O setor imobiliário abriu 2026 em alta, com crescimento de 19,3% nas unidades lançadas nos 12 meses até janeiro, segundo levantamento da Abrainc em parceria com a Fipe. O movimento é heterogêneo: o programa Minha Casa, Minha Vida cresceu 20,8% e segue como principal responsável pelo volume, enquanto o segmento de médio e alto padrão avançou 11,1%, sinalizando recuperação gradual apesar do ambiente de juros elevados.

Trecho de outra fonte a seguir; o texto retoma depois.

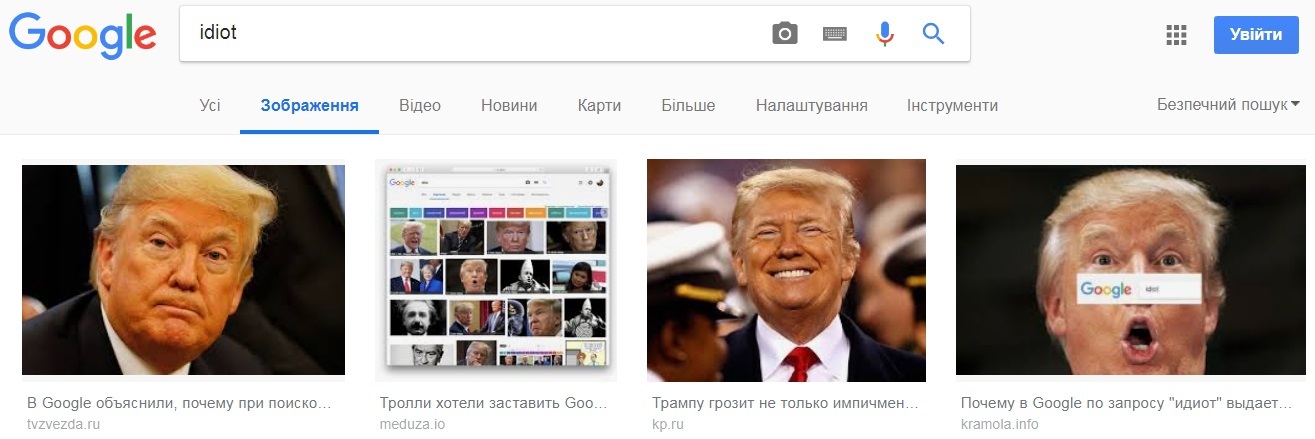Click the blue magnifying glass search icon

click(933, 34)
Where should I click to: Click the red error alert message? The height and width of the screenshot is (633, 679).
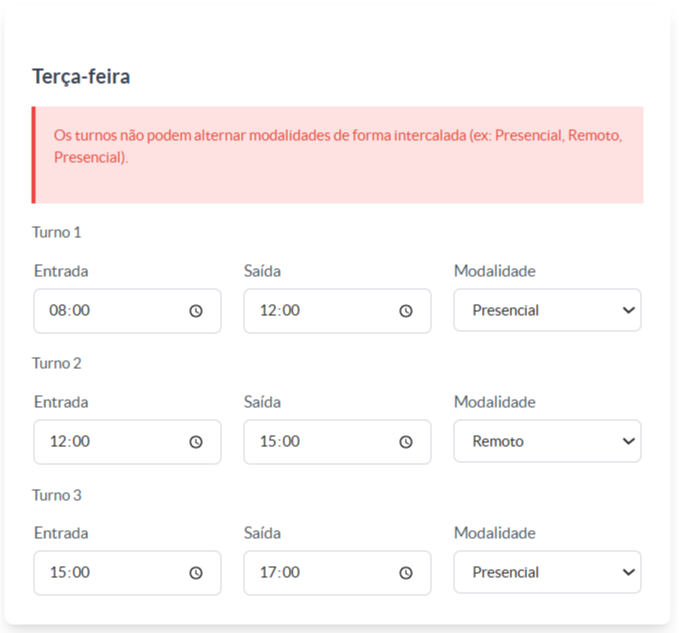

Na avaliação da Abrainc, os números apontam para uma continuidade do ciclo de expansão e para uma maior maturidade do mercado — conclusão endossada pela retomada mais ampla da oferta. Porém, a associação também fez um apelo por estabilidade regulatória e por preservação das linhas de financiamento que sustentam a escala do segmento social, baseadas no FGTS e em taxas definidas, fatores que, na visão do setor, mantêm a previsibilidade para incorporadores e compradores.

O alerta da indústria ganhou contornos políticos após declarações do ministro da Fazenda, Dario Durigan, que confirmou a possibilidade de usar saldos do FGTS para abater dívidas no novo programa do governo voltado ao endividamento das famílias. Durigan acrescentou que haverá limitações, definidas como um percentual do saque. A proposta contra um objetivo legítimo — reduzir o endividamento — cria dúvida sobre o destino de recursos que hoje financiam habitação popular em escala.

Da perspectiva econômica e política, a combinação entre crescimento nos lançamentos e a proposta de flexibilizar o uso do FGTS complica a narrativa oficial que busca ao mesmo tempo reduzir vulnerabilidades das famílias e preservar investimento em moradia. Se as regras do fundo forem afrouxadas, há risco de reduzir a capacidade de funding para projetos de larga escala, afetando cadeia produtiva, arrecadação e empregos. Para incorporadores e agentes financeiros, o desafio imediato é conciliar a demanda de curto prazo por alívio das dívidas com a necessidade de garantir financiamento de longo prazo à habitação.